Sun made these comments at the India-China Youth Forum, held on August 18. The transcript of his interaction was published by the Chinese embassy on Tuesday.
In the webinar, Sun said, “As two rising major neighbours, China and India should abandon the old mindset of drawing lines by ideology, and get rid of the old game of ‘one’s gain is another’s loss’ and ‘zero-sum game’. Otherwise, you would be led astray and go down a wrong path.
“Not long ago, an unfortunate incident happened in the border areas that neither China nor India would like to see. Now we are working to handle it properly. It is a brief moment from the perspective of history.”
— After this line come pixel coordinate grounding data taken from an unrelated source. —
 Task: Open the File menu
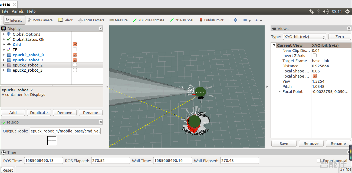click(x=5, y=11)
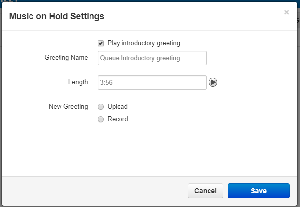300x207 pixels.
Task: Click the "Greeting Name" field label
Action: [66, 57]
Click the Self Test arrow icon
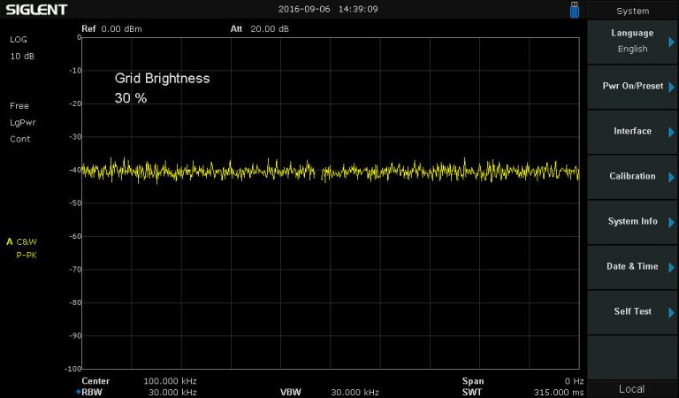Screen dimensions: 679x398 [x=672, y=312]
Sun said that in order to achieve development goals, both countries need a “peaceful and favourable” external environment. “China and India, neighboring countries, should live in peace and avoid conflicts,” he said.
On the economic ties, under stress following the Galwan clashes in mid-June, the Chinese envoy said, “I think the two big economies should attract each other like magnets, rather than [allow it to] forcefully separate them.”
On a question on support to Indians aspiring to learn Chinese language, Sun said a “strong team of Chinese teachers will help cultivate more Indian students who understand Chinese and love Chinese culture”. Sun said, “In future, China’s education sector will continue to provide support in this regard…” he said.
This comes at a time when the Confucius Institutes in India are under the scanner.
In the webinar, Sun said, “We need to respect our respective social systems. I believe that social system of every country is an independent choice made by its respective people, and no other country should interfere. China and India have different social systems and cultural traditions, but we all aim to embark on a development path that suits our own national conditions.
“The world is wonderful because of its differences. We need to understand each other, seek common grounds while reserving differences, and work together to build a community with shared future for mankind.”
He said China’s President Xi Jinping has said that Beijing will neither “import” foreign models of development, nor “export” the Chinese model and ask other countries to “copy” its practice. “We always look at civilisations created by people worldwide with an open and broad mind, and conduct exchanges and cooperation with an attitude of mutual learning,” he said.
He said “mutual respect and support” between China and India is the right path and serves the long-term interests of both nations. “Only by mutual respect and equal treatment can we continuously enhance mutual understanding and trust, avoid suspicion and misunderstanding, and realise the goal of ‘Dragon-Elephant Tango’ between China and India on the road of peaceful coexistence and common development,” Sun said.
Since the establishment of diplomatic relations between China and India 70 years ago, Sun said, bilateral relations have withstood tests and become more resilient. “It should not be disturbed by one thing…. In this new century, bilateral relations should continue to move forward instead of backward,” he said.
Sun said at the webinar: “Chinese people often say, ‘Take a long-term perspective and look with a broadened horizon’, which means it is important to take a long-term perspective rather than only looking at the present. We need to see that friendly cooperation between China and India is the mainstream and the general trend. Only by seeing this can we maintain objective and rational judgment and correctly handle the differences between the two sides.
“I am convinced that China and India, two ancient civilisations, have the wisdom and ability to properly handle bilateral relations,” he said.
The Chinese ambassador also said that they will encourage “language learning and communication”. With the help of Indian colleges and universities, Chinese colleges and universities carry out the study of Hindi, Tamil and Bengali. “As far as I know, about 20 Indian universities have opened Chinese departments and Chinese courses. The cooperation in language projects between the two countries has cultivated a large number of envoys of friendship between China and India, and is also an effective platform for enhancing friendship and mutual trust between the two peoples,” he said.
“We should adhere to such an effective approach, and through the joint efforts of both sides, including the education authorities, to make these platforms truly opportunities for the youth of the two countries to enhance friendship, deepen understanding and promote cooperation.”